The glass bottles and aluminum foil bags for storing water samples and sediment samples were thoroughly cleaned with ultra-pure water and dried in oven before the sampling process. At the sampling site, we stored them in a special sealed storage box. In laboratory experiments, the operator donned a cotton lab coat and utilized disposable nit-rile gloves. All laboratory vessels used in the experiment were washed with ultra-pure water and dried by the oven and wrapped tightly in aluminum foil. To prevent contamination from external sources, various items were wrapped in aluminum foil between each step of the experimental operation. Additionally, all laboratory operations such as digestion, extraction, and filtration were conducted within a fume hood. Additionally, three blank experiments were conducted on the ultra-pure water utilized in this study, with each experiment employing 5 L of ultra-pure water. The findings revealed the detection of only 5 MPs in the total 15 L of ultra-pure water, suggesting that the contamination in ultra-pure water may be considered negligible.

Data analysis

Figure 1 utilized the standard service system (http://bzdt.ch.mnr.gov.cn) as a base in the standard map, employed Procreate software (version 5.2.6) for sampling point information and contour drawing. The data obtained by the spectrometer was subsequently corrected using MATLAB 2020a software. Subsequently, data collection and calculations were performed using office 2010, followed by plot processing with Origin 2018 software. Furthermore, one-way analysis of variance (ANOVA) was conducted employing SPSS Statistics 26 software.

Results and discussion

Abundance of MPs

MPs were detected in all water and sediment samples (no sediment was collected at T3). The abundance of MPs in water samples collected from R1 to R6 ranged from 2.07 n/L to 14.28 n/L, with an average abundance value of 6.68 n/L (Fig. 2a). From the perspective of different water layers, the abundance ranges of MPs in surface, middle, and bottom water were 3.84 n/L to 11.77 n/L, 2.07 n/L to 14.28 n/L, and 2.76 n/L to 11.76 n/L, respectively. The average abundances were 6.83 n/L, 6.30 n/L, and 6.91 n/L for different water layers. The abundance of MPs in the bottom water of Yahekou reservoir was observed to be the highest among the three water layers and then was the surface water. The abundance of MPs in the river water samples ranged from 3.00 n/L to 7.02 n/L, with an average abundance of 4.38 n/L. Notably, T6 exhibited the highest abundance at 7.02 n/L. Our field sampling also revealed that T6 is surrounded by densely populated town, suggesting a significant influence of human activities on the presence of MPs.

Fig. 2.

Fig. 2

Abundance of MPs in water and sediment samples (a: reservoir, b: river).

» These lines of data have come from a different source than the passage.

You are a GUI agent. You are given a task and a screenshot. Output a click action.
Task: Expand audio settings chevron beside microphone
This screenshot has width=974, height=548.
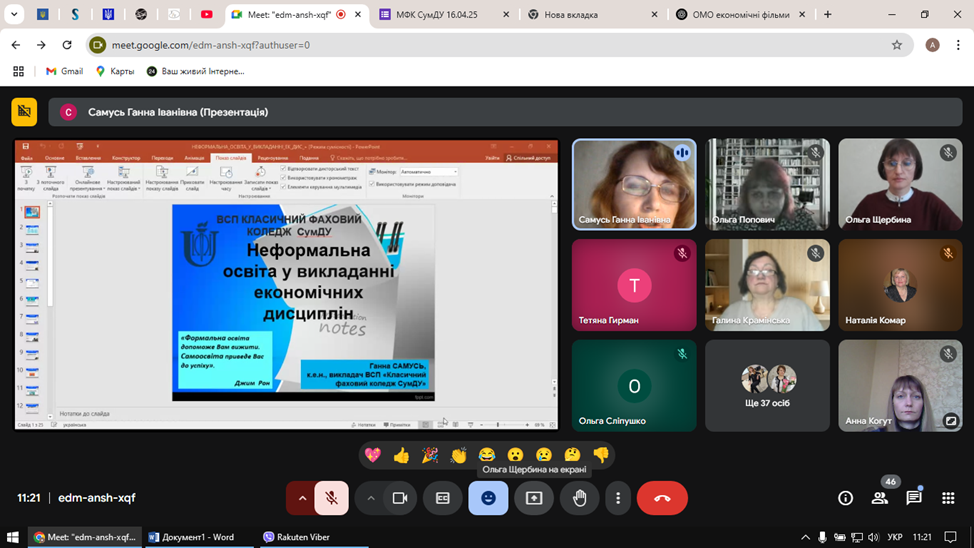coord(302,498)
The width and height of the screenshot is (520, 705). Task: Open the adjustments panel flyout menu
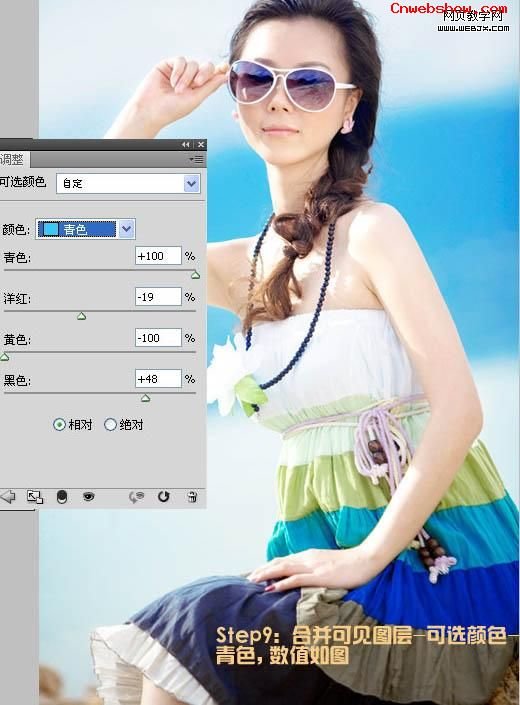[196, 160]
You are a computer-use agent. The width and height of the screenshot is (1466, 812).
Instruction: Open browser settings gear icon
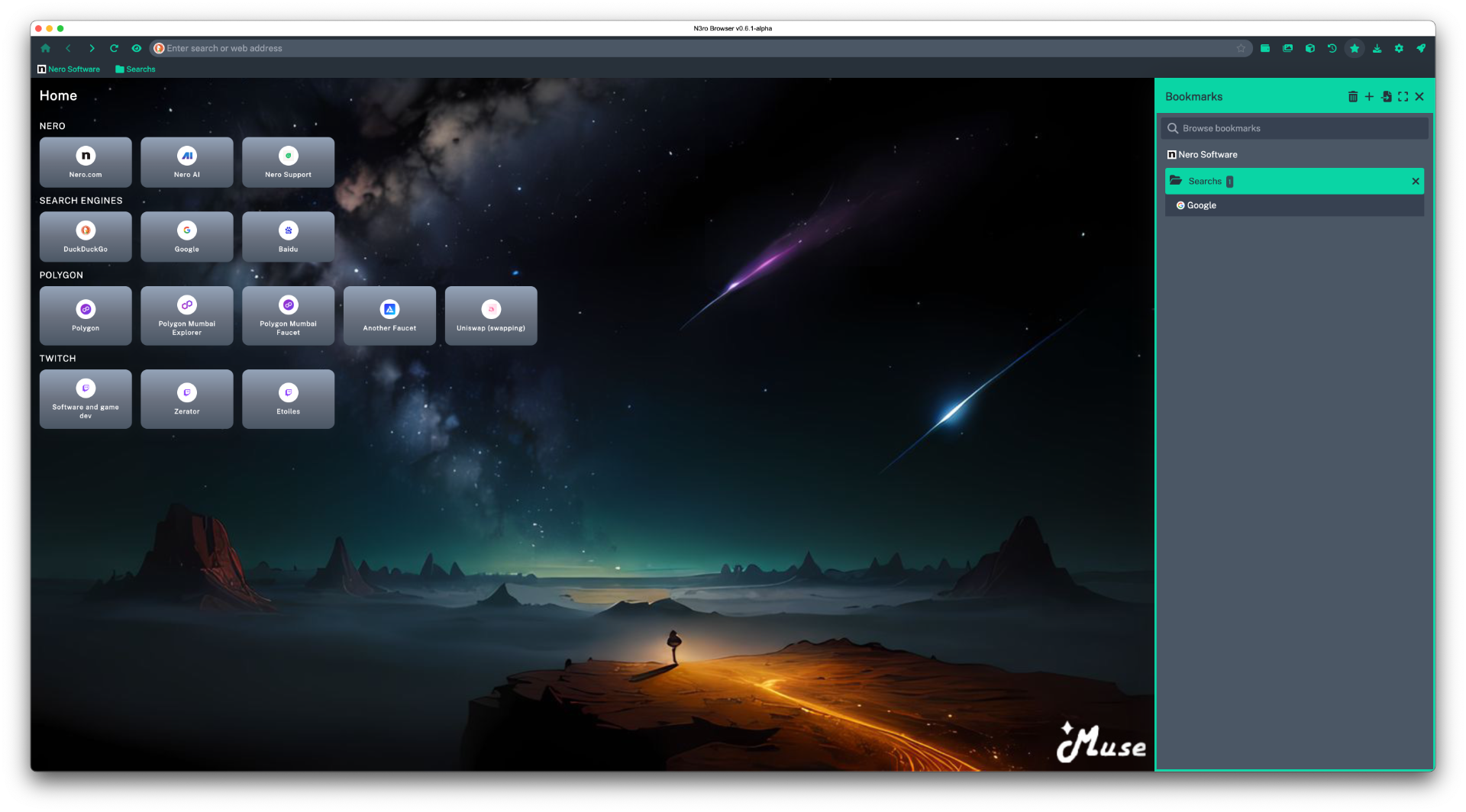1399,48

The overall abundance of MPs in the water at the three sampling points R1, R2, and R3 was higher, particularly in the area where water cruise activities were most intensive within the Yahekou Reservoir. Lin et al.‘s study on Danjiangkou Reservoir also highlighted the significant contribution of aquatic recreational activities to the influx of MPs into the reservoir12. Additionally, the three sampling points were situated in close proximity to the dam, resulting in a considerably sluggish water flow rate. Notably, certain studies have demonstrated a significant negative correlation between water flow velocity and abundance of MPs27. Liu et al. also highlighted that the dam front represents a potential enrichment zones for MPs accumulation within the reservoir8. It was observed that the abundance of MPs in surface, middle, and bottom water at R2 sampling sites exhibited higher levels. This outcome can be attributed to two factors. Firstly, apart from water boating activities, R2 points are also situated along the “midstream of channel” of the upstream inflow, which collectively contribute to this scenario. According to the water intake location, it is evident that the R2 point represents the confluence of the Bai River and Ya River, with a water depth of 16 m and proximity to the dam, thereby creating favorable conditions for MPs accumulation. As upstream water enters the main reservoir, it typically descends into the middle or bottom layers through density current. This phenomenon contributes to the elevated abundance of MPs in the middle water at R2 point. Furthermore, due to these aforementioned factors, both middle and bottom waters exhibit higher abundances compared to surface waters at R3 (Fig. 2a). In the study of Danjiangkou Reservoir, the abundance of MPs was similarly reported to be higher in the mid-water layer than in the surface and bottom layer12. The effects of different geographical locations on the abundance of MPs in water bodies were examined using one-way ANOVA. The results revealed a statistically significant difference in abundance of MPs across various locations (F (5, 4.78) = 11.38, p < 0.05).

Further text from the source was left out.